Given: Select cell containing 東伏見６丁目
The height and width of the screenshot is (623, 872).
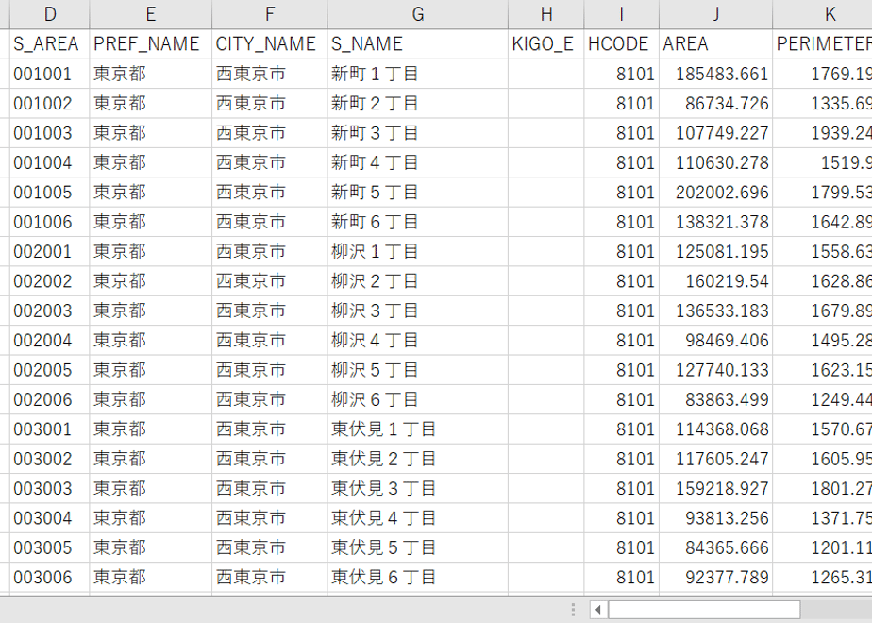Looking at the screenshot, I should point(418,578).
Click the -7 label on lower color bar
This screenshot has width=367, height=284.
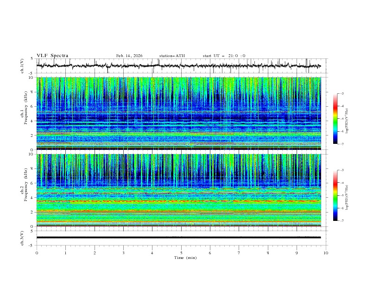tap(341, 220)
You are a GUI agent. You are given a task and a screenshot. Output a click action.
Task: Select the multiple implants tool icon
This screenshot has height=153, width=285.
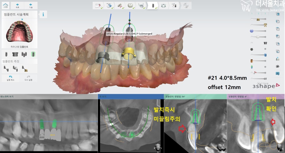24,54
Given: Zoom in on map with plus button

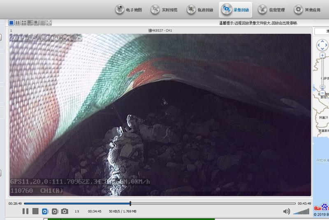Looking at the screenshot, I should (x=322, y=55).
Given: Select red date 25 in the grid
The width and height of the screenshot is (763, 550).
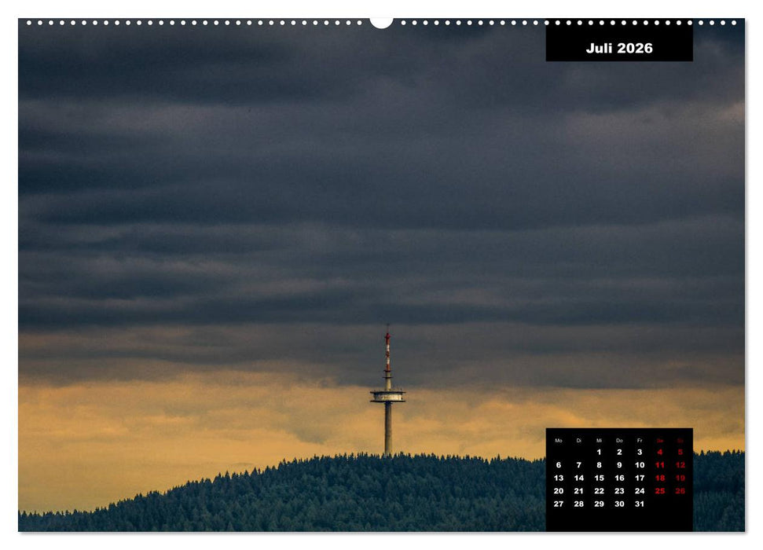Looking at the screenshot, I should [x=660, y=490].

────────────────────

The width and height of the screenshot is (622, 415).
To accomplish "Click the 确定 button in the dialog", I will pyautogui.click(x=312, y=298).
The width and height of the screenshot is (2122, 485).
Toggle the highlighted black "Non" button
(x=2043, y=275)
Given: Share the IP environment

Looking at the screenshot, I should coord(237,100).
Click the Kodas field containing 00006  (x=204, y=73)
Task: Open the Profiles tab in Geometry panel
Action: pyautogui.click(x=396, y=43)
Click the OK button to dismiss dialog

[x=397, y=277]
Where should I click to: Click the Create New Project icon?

────────────────────

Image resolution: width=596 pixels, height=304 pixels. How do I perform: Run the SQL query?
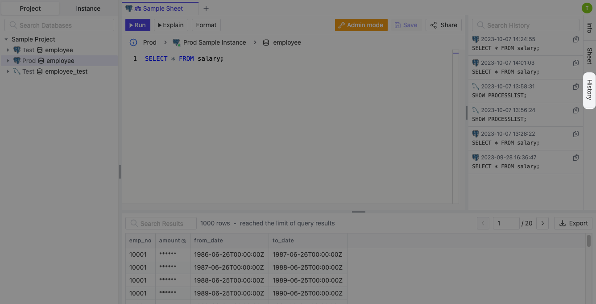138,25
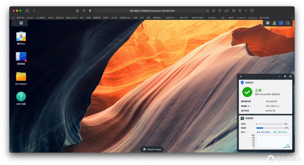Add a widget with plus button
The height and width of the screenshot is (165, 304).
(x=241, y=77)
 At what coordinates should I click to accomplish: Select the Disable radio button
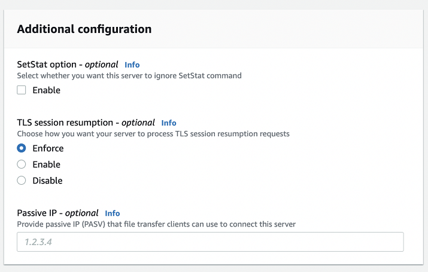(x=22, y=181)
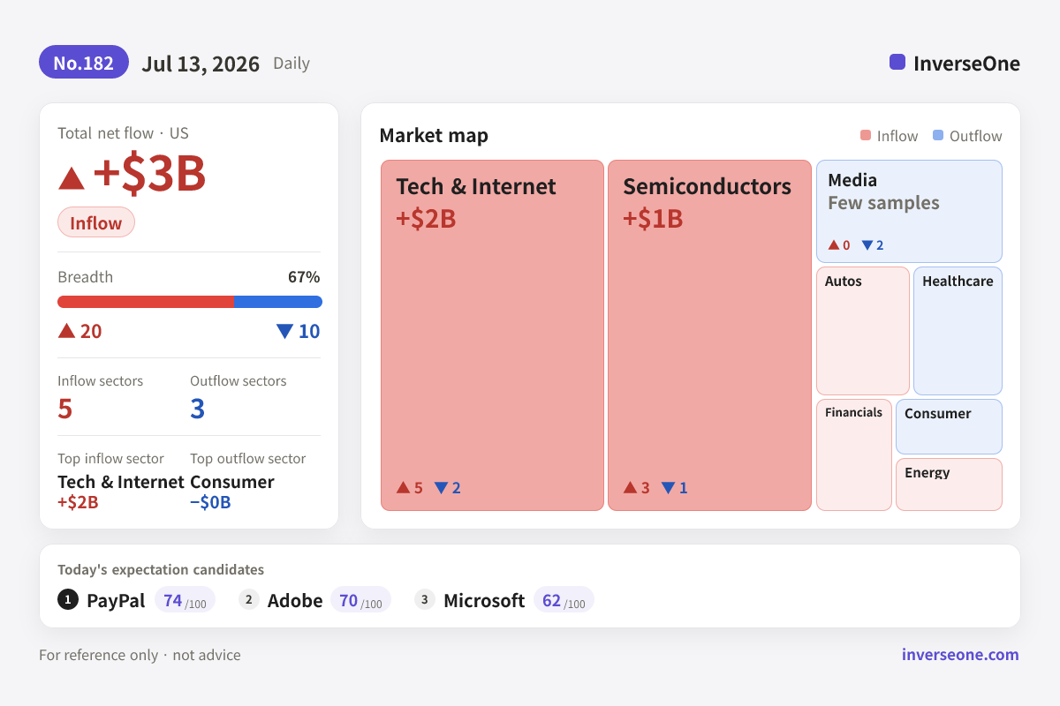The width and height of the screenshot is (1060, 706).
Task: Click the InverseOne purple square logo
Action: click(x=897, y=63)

────────────────────

- **About this exercise**: Gather from the records above every line containing the string "icon".

- **Your solution**:
Task: Select the multiple implants tool icon
Where should I click to: Click the Create New Project icon?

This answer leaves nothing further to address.